§ Work to complete
Retype every entry below without altering anything.

§ Entries supplied
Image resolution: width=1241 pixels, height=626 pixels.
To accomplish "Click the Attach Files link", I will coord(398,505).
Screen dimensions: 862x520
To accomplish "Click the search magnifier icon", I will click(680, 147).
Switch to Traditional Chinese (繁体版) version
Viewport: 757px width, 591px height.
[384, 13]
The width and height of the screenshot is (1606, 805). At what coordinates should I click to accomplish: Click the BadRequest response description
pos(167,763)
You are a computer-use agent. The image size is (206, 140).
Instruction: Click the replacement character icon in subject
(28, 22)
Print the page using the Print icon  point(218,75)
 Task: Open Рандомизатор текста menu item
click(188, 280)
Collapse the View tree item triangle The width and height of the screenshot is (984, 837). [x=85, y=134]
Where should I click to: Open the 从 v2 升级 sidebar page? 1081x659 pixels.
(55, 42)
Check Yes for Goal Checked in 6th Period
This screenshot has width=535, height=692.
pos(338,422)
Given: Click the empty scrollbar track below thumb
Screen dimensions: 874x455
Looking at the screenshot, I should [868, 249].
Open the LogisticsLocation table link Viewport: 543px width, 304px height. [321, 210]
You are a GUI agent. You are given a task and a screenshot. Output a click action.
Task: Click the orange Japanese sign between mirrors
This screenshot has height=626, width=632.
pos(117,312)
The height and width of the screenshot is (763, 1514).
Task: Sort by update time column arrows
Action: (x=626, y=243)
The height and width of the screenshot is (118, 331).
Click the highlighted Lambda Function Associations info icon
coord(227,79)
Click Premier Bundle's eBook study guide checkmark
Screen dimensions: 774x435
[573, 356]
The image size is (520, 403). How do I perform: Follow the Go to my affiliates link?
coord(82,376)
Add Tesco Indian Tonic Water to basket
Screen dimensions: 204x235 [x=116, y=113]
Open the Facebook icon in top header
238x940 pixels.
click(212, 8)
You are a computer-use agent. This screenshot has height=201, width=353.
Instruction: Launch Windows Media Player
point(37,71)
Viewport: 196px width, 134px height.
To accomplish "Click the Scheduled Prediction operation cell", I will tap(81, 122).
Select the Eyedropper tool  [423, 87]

§ Solved exercise
Image resolution: width=1241 pixels, height=626 pixels.
To accomplish "Click the Attach Files link", I will coord(398,505).
Screen dimensions: 862x520
To accomplish "Click the search magnifier icon", I will click(680, 147).
Switch to Traditional Chinese (繁体版) version
Viewport: 757px width, 591px height.
[384, 13]
The width and height of the screenshot is (1606, 805). At what coordinates should I click to accomplish: Click the BadRequest response description
pos(167,763)
You are a computer-use agent. The image size is (206, 140).
Instruction: Click the replacement character icon in subject
(28, 22)
Print the page using the Print icon  point(218,75)
 Task: Open Рандомизатор текста menu item
click(188, 280)
Collapse the View tree item triangle The width and height of the screenshot is (984, 837). [x=85, y=134]
Where should I click to: Open the 从 v2 升级 sidebar page? 1081x659 pixels.
(55, 42)
Check Yes for Goal Checked in 6th Period
This screenshot has width=535, height=692.
pos(338,422)
Given: Click the empty scrollbar track below thumb
Screen dimensions: 874x455
Looking at the screenshot, I should [868, 249].
Open the LogisticsLocation table link Viewport: 543px width, 304px height. [321, 210]
You are a GUI agent. You are given a task and a screenshot. Output a click action.
Task: Click the orange Japanese sign between mirrors
This screenshot has height=626, width=632.
pos(117,312)
The height and width of the screenshot is (763, 1514).
Task: Sort by update time column arrows
Action: (x=626, y=243)
The height and width of the screenshot is (118, 331).
Click the highlighted Lambda Function Associations info icon
coord(227,79)
Click Premier Bundle's eBook study guide checkmark
Screen dimensions: 774x435
[573, 356]
The image size is (520, 403). How do I perform: Follow the Go to my affiliates link?
coord(82,376)
Add Tesco Indian Tonic Water to basket
Screen dimensions: 204x235 [x=116, y=113]
Open the Facebook icon in top header
238x940 pixels.
click(212, 8)
You are a computer-use agent. This screenshot has height=201, width=353.
Instruction: Launch Windows Media Player
point(37,71)
Viewport: 196px width, 134px height.
To accomplish "Click the Scheduled Prediction operation cell", I will tap(81, 122).
Select the Eyedropper tool  [423, 87]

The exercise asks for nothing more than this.